### Exercise brief
Each record that follows is to be reproduced verbatim.

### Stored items
_ _ _ _

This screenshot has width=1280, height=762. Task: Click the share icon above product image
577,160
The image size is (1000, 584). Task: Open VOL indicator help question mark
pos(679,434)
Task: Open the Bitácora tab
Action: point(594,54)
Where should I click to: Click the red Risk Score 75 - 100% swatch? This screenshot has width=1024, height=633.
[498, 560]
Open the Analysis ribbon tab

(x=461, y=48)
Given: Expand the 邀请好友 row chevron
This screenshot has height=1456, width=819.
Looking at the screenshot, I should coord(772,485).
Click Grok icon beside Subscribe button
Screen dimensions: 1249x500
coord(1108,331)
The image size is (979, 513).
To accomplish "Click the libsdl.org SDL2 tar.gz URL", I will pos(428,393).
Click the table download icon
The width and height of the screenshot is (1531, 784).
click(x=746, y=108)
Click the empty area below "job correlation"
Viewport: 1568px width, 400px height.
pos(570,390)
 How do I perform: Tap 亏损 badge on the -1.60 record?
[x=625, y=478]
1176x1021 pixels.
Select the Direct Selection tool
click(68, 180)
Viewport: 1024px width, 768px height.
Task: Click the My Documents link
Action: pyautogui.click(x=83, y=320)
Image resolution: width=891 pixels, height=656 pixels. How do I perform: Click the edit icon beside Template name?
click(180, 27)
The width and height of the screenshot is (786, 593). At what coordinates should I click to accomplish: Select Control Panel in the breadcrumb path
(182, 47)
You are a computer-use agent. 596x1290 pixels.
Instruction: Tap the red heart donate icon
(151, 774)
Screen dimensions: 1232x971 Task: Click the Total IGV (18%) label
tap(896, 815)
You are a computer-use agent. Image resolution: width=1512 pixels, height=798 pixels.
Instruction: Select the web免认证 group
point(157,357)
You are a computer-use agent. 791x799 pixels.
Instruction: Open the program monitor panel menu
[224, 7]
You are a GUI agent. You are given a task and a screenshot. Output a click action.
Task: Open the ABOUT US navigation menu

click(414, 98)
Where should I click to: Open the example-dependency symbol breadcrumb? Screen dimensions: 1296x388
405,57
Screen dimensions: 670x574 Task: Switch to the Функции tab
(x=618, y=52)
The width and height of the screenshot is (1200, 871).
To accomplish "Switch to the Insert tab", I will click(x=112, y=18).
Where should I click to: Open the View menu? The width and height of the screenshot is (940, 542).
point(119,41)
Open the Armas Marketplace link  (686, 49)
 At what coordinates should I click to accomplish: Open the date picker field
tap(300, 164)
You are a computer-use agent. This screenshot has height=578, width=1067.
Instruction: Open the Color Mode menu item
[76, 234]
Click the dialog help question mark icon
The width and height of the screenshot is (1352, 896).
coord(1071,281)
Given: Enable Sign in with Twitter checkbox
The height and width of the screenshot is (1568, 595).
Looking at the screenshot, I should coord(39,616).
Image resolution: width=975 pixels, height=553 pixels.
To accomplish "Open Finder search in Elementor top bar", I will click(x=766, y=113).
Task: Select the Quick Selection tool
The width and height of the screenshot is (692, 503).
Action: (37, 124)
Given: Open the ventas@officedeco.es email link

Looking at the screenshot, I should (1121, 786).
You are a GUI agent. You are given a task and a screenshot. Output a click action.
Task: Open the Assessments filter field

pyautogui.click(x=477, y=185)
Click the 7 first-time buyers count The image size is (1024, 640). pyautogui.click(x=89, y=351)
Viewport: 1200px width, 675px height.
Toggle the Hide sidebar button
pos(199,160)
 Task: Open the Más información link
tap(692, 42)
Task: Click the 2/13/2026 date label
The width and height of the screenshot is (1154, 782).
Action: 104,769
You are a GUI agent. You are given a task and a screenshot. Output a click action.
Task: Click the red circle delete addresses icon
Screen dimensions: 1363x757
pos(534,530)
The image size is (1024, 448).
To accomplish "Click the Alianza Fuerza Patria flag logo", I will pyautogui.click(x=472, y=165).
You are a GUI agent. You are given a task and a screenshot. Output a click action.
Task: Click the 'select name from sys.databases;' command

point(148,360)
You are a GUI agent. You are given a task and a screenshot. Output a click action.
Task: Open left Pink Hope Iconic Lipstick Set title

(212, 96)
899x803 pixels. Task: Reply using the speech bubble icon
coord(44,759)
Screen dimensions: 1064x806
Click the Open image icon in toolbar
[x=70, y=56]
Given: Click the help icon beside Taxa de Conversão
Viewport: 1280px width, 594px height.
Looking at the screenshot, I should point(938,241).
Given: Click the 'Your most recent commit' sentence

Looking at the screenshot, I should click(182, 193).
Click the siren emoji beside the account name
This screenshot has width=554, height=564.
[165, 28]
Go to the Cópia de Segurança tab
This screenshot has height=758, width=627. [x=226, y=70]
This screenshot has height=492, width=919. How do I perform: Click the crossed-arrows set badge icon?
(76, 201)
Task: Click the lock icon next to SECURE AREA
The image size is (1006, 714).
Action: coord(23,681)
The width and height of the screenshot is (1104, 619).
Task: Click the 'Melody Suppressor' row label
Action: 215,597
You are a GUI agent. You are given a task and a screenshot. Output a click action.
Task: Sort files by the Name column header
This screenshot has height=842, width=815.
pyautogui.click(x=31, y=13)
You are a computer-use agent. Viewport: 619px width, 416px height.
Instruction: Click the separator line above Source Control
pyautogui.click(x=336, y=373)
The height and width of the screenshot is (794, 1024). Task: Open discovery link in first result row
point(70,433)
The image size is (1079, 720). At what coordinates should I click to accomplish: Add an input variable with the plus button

_ _ _ _

### Response to this exercise
This screenshot has width=1280, height=762. Task: Click the share icon above product image
577,160
The image size is (1000, 584). Task: Open VOL indicator help question mark
pos(679,434)
Task: Open the Bitácora tab
Action: point(594,54)
Where should I click to: Click the red Risk Score 75 - 100% swatch? This screenshot has width=1024, height=633.
[498, 560]
Open the Analysis ribbon tab

(x=461, y=48)
Given: Expand the 邀请好友 row chevron
This screenshot has height=1456, width=819.
Looking at the screenshot, I should coord(772,485).
Click Grok icon beside Subscribe button
Screen dimensions: 1249x500
coord(1108,331)
The image size is (979, 513).
To accomplish "Click the libsdl.org SDL2 tar.gz URL", I will pos(428,393).
Click the table download icon
The width and height of the screenshot is (1531, 784).
click(x=746, y=108)
Click the empty area below "job correlation"
Viewport: 1568px width, 400px height.
pos(570,390)
 How do I perform: Tap 亏损 badge on the -1.60 record?
[x=625, y=478]
1176x1021 pixels.
Select the Direct Selection tool
click(68, 180)
Viewport: 1024px width, 768px height.
Task: Click the My Documents link
Action: pyautogui.click(x=83, y=320)
Image resolution: width=891 pixels, height=656 pixels. How do I perform: Click the edit icon beside Template name?
click(180, 27)
The width and height of the screenshot is (786, 593). At what coordinates should I click to accomplish: Select Control Panel in the breadcrumb path
(182, 47)
You are a computer-use agent. 596x1290 pixels.
Instruction: Tap the red heart donate icon
(151, 774)
Screen dimensions: 1232x971 Task: Click the Total IGV (18%) label
tap(896, 815)
You are a computer-use agent. Image resolution: width=1512 pixels, height=798 pixels.
Instruction: Select the web免认证 group
point(157,357)
You are a computer-use agent. 791x799 pixels.
Instruction: Open the program monitor panel menu
[224, 7]
You are a GUI agent. You are given a task and a screenshot. Output a click action.
Task: Open the ABOUT US navigation menu

click(414, 98)
Where should I click to: Open the example-dependency symbol breadcrumb? Screen dimensions: 1296x388
405,57
Screen dimensions: 670x574 Task: Switch to the Функции tab
(x=618, y=52)
The width and height of the screenshot is (1200, 871).
To accomplish "Switch to the Insert tab", I will click(x=112, y=18).
Where should I click to: Open the View menu? The width and height of the screenshot is (940, 542).
point(119,41)
Open the Armas Marketplace link  (686, 49)
 At what coordinates should I click to accomplish: Open the date picker field
tap(300, 164)
You are a computer-use agent. This screenshot has height=578, width=1067.
Instruction: Open the Color Mode menu item
[76, 234]
Click the dialog help question mark icon
The width and height of the screenshot is (1352, 896).
coord(1071,281)
Given: Enable Sign in with Twitter checkbox
The height and width of the screenshot is (1568, 595).
Looking at the screenshot, I should coord(39,616).
Image resolution: width=975 pixels, height=553 pixels.
To accomplish "Open Finder search in Elementor top bar", I will click(x=766, y=113).
Task: Select the Quick Selection tool
The width and height of the screenshot is (692, 503).
Action: (37, 124)
Given: Open the ventas@officedeco.es email link

Looking at the screenshot, I should (1121, 786).
You are a GUI agent. You are given a task and a screenshot. Output a click action.
Task: Open the Assessments filter field

pyautogui.click(x=477, y=185)
Click the 7 first-time buyers count The image size is (1024, 640). pyautogui.click(x=89, y=351)
Viewport: 1200px width, 675px height.
Toggle the Hide sidebar button
pos(199,160)
 Task: Open the Más información link
tap(692, 42)
Task: Click the 2/13/2026 date label
The width and height of the screenshot is (1154, 782).
Action: 104,769
You are a GUI agent. You are given a task and a screenshot. Output a click action.
Task: Click the red circle delete addresses icon
Screen dimensions: 1363x757
pos(534,530)
The image size is (1024, 448).
To accomplish "Click the Alianza Fuerza Patria flag logo", I will pyautogui.click(x=472, y=165).
You are a GUI agent. You are given a task and a screenshot. Output a click action.
Task: Click the 'select name from sys.databases;' command

point(148,360)
You are a GUI agent. You are given a task and a screenshot. Output a click action.
Task: Open left Pink Hope Iconic Lipstick Set title

(212, 96)
899x803 pixels. Task: Reply using the speech bubble icon
coord(44,759)
Screen dimensions: 1064x806
Click the Open image icon in toolbar
[x=70, y=56]
Given: Click the help icon beside Taxa de Conversão
Viewport: 1280px width, 594px height.
Looking at the screenshot, I should point(938,241).
Given: Click the 'Your most recent commit' sentence

Looking at the screenshot, I should click(182, 193).
Click the siren emoji beside the account name
This screenshot has width=554, height=564.
[165, 28]
Go to the Cópia de Segurança tab
This screenshot has height=758, width=627. [x=226, y=70]
This screenshot has height=492, width=919. How do I perform: Click the crossed-arrows set badge icon?
(76, 201)
Task: Click the lock icon next to SECURE AREA
The image size is (1006, 714).
Action: coord(23,681)
The width and height of the screenshot is (1104, 619).
Task: Click the 'Melody Suppressor' row label
Action: 215,597
You are a GUI agent. You are given a task and a screenshot. Output a click action.
Task: Sort files by the Name column header
This screenshot has height=842, width=815.
pyautogui.click(x=31, y=13)
You are a computer-use agent. Viewport: 619px width, 416px height.
Instruction: Click the separator line above Source Control
pyautogui.click(x=336, y=373)
The height and width of the screenshot is (794, 1024). Task: Open discovery link in first result row
point(70,433)
The image size is (1079, 720). At what coordinates should I click to accomplish: Add an input variable with the plus button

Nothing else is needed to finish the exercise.